小説

『神隠し沼』宮城忠司(白山麓民話『孝行娘』)

 その間に座敷から縁側まで余すところなく一面に純白の真綿が敷き詰められた。その上を草鞋(わらじ)ばきで歩こうものなら、真綿が絡んでしまい、転んで醜態を曝け出すだけのものだった。
 ミユキは昨日、母から腰に括りつけて貰った草鞋(わらじ)で試してみようと思った。破れかぶれの心境だった。ミユキは真綿の上を滑るように歩くことができた。足跡さえ付かなかった。
 殊のほか喜んだ吉冶は、養女として貰い受ける為に、ミユキを引き連れ伝造の家へと急いだ。棚田まで下りた所で畔の雑草を刈っている伝造と出くわした。腰を上げた伝造は、友禅仕立で着飾ったミユキを娘だと気付く余裕がなかった。

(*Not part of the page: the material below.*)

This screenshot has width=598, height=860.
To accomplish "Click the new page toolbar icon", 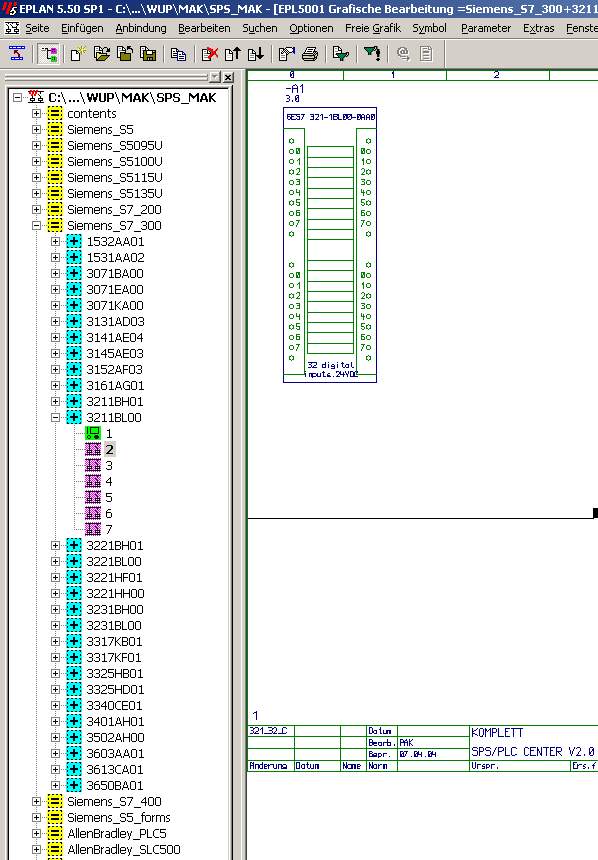I will pyautogui.click(x=77, y=54).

「旦那様。こんな処へ、よういらっしゃいました。なんか不都合でも::」
「いやいや、伝造。頼みごとがあってのう。ミユキをワシの養女にと思ってのう。詳しい話はせんでも宜しかろう。たってのお願じゃから」
 伝造は長者、吉冶の後ろに控えている娘に目を移し、しげしげと見つめ、やがて目を大きく見開いた。

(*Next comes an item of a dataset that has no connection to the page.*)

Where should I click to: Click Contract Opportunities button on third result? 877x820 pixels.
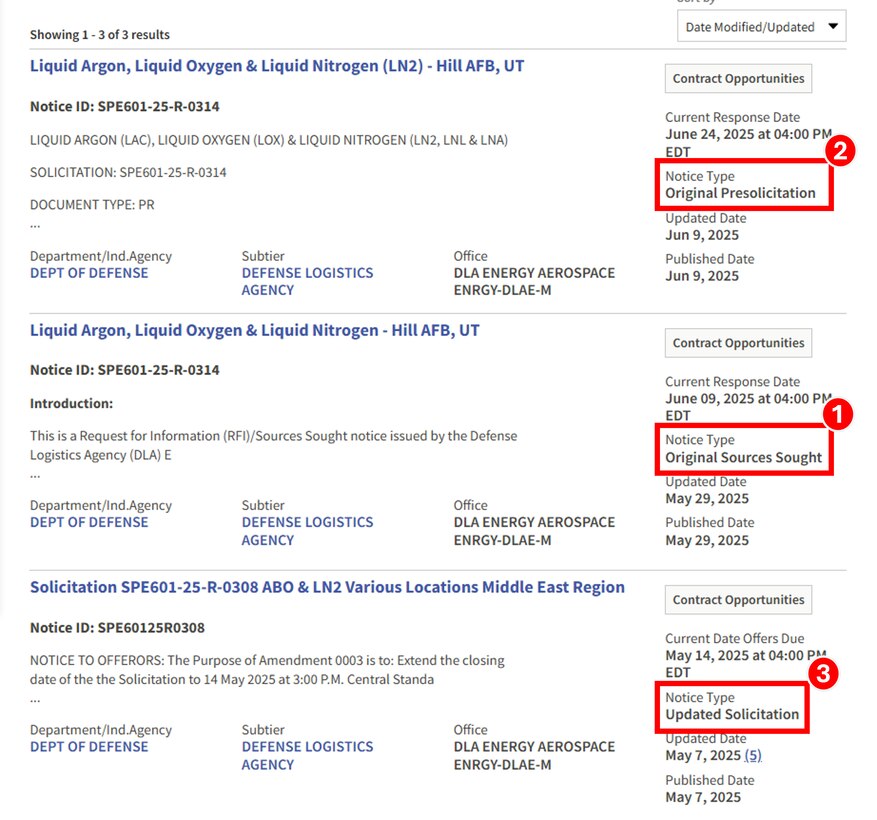(737, 599)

「ありゃまぁー。ユキぼうじゃないかい?おべべ着てどうしたんじゃい?それも、旦那様と一緒だなんて::」
「オトウ!ウラ、長者さんの養女に選んでもろうた::なんでか知らんけど、そうなってしもうた」
 伝造は腰を抜かさんばかりに驚いた。生きている間に末娘と会えるとは思ってもいなかった。坊さんと山へと登って行くミユキの後ろ姿に手を合わせ、金輪際会えないものだと諦めていた。それも、昨日の今日である。驚くのも無理は無かった。

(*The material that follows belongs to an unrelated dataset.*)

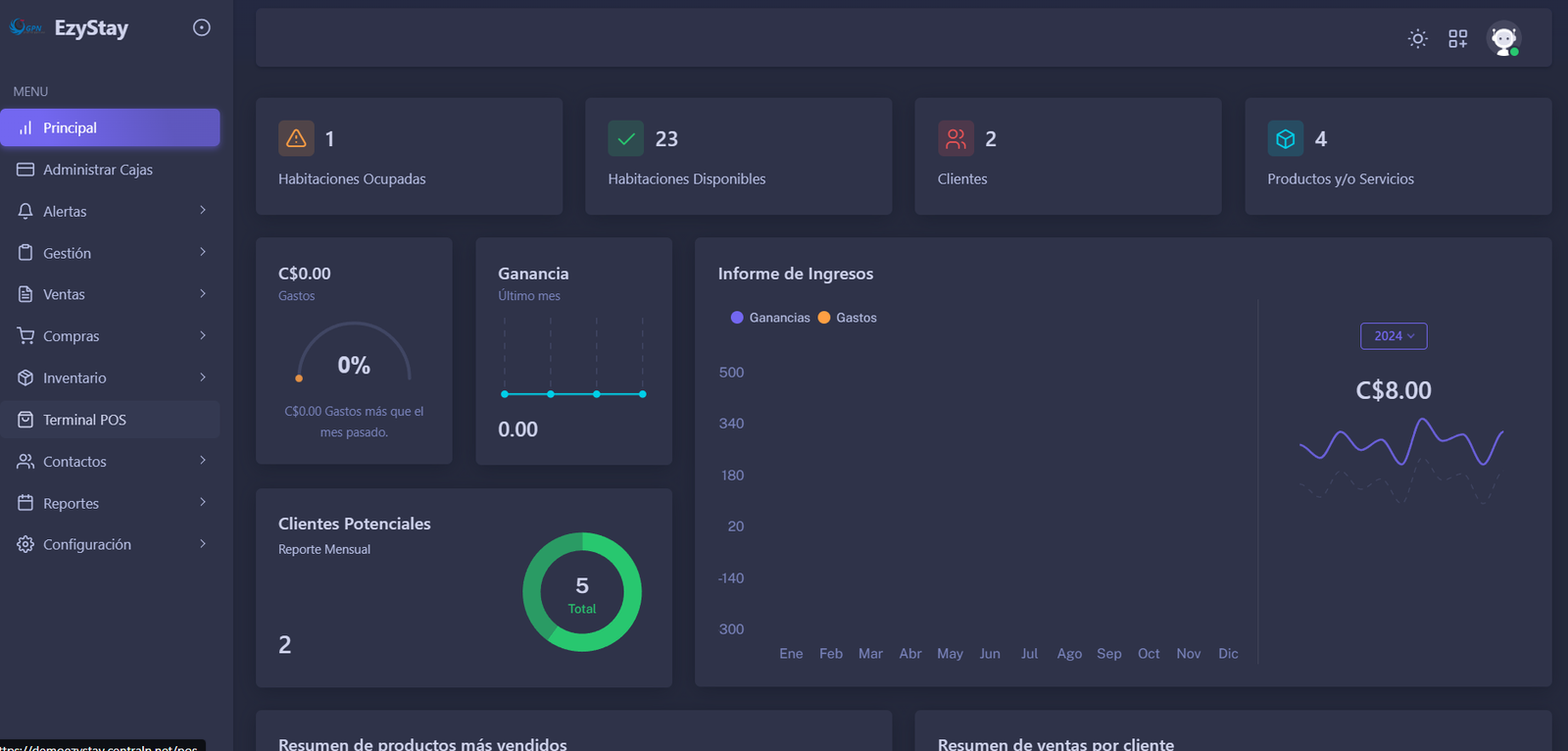1568x751 pixels.
Task: Toggle light mode with sun icon
Action: point(1417,38)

 伝造はユキぼうの養女話を断ろうと思い、グジグジとあらぬ屁理屈を述べ立てた。身分の違いを考えるとあってはならないことだった。終いに、吉冶が切れてしまった。
「なんやとう?身分格式の事を言うとるのか?そんなもんなんじゃい。ワシが養女にすると言うとるがや!ええ加減にせんかい」
 その一喝で伝造は畔にひれ伏した。娘の幸せを願わない父親が何処にいようか?あっさりミユキの養女入りが決まってしまった。